You can configure a Firepower 4110 with FTD logical device in transparent mode and High Availability (HA) pair.

If you use two network modules, one can be FPR4K-NM-8X1G-F or FPR9K-NM-6X10SR-F or FPR9K-NM-6X10LR-F (fail-to-wire / hardware bypass) and the other one can be FPR4K-NM-8X10G (or use the built-in 1 Gbps copper ports).

See the configuration guide for more details on inline sets and hardware bypass module operations.

https://www.cisco.com/c/en/us/td/docs/security/firepower/650/configuration/guide/fpmc-config-guide-v65/inline_sets_and_passive_interfaces_for_firepower_threat_defense.html#id_19616

https://www.cisco.com/c/en/us/td/docs/security/firepower/650/configuration/guide/fpmc-config-guide-v65/inline_sets_and_passive_interfaces_for_firepower_threat_defense.html

JALALUDDEEN A A · ‎01-19-2020

Hi @Marvin Rhoads ,

Thanks for the response,

can we use both FPR4K-NM-8X1G-F & FPR9K-NM-6X10SR-F module inorder to get total 7(4+3) Pair inline set (Fail to fire right ) and built in 8*10 G for Management and HA connection ?

One more clarification :

If one of the interface is down in Fail-to-wire - Will ngips trigger HA and traffic will go through second NGIPS right ?

If one NGIPS is completely down , traffic is still pass through NGIPS with Fail-to-wire with uninspected right ? or will it trigger HA and second NGIPS should take over ?

can you please clarify the HA and fail-to-wire scenario

Marvin Rhoads · ‎01-20-2020

Yes in theory you can use two FTW Netmods as you described and also have the built-in non-FTW interfaces available.

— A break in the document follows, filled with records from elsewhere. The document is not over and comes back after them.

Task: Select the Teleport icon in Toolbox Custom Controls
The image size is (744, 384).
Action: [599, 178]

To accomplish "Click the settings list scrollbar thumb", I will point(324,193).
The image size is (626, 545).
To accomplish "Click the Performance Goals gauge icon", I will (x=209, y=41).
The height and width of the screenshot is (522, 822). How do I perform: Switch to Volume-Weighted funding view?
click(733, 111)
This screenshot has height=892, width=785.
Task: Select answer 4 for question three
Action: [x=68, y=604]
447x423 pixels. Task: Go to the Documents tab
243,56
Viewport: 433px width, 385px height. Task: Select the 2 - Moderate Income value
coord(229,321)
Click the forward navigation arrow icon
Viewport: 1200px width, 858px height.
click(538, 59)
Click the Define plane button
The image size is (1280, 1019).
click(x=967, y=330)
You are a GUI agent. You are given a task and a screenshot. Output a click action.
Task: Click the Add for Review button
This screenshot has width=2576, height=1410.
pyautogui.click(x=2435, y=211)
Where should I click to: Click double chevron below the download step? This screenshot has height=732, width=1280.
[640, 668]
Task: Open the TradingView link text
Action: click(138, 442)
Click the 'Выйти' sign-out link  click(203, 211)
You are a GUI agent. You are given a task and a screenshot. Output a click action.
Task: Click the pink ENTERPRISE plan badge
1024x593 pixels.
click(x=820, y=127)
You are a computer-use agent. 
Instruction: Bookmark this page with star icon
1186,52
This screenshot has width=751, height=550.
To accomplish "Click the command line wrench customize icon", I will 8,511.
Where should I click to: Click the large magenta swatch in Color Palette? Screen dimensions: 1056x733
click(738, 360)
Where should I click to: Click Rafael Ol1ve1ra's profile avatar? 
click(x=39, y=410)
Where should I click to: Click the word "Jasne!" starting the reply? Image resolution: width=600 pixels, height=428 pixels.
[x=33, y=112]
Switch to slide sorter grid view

It would be a very expensive build though since those netmods are quite expensive. In practice you would probably be oversubscribing the appliance's throughput capability if you have a significant amount of traffic flowing through those multiple interfaces.

If you have an HA pair or cluster failure of an interface will generally trigger failover to the unit without a failed interface (unless you've excluded the interface from monitoring in the HA setup or done something like set a threshold for the number of interface that must go down before triggering failover).

If you had only a single appliance with FTW net mods, failure of the device (including complete power failure) will allow traffic to continue to pass through the FTW interface pairs.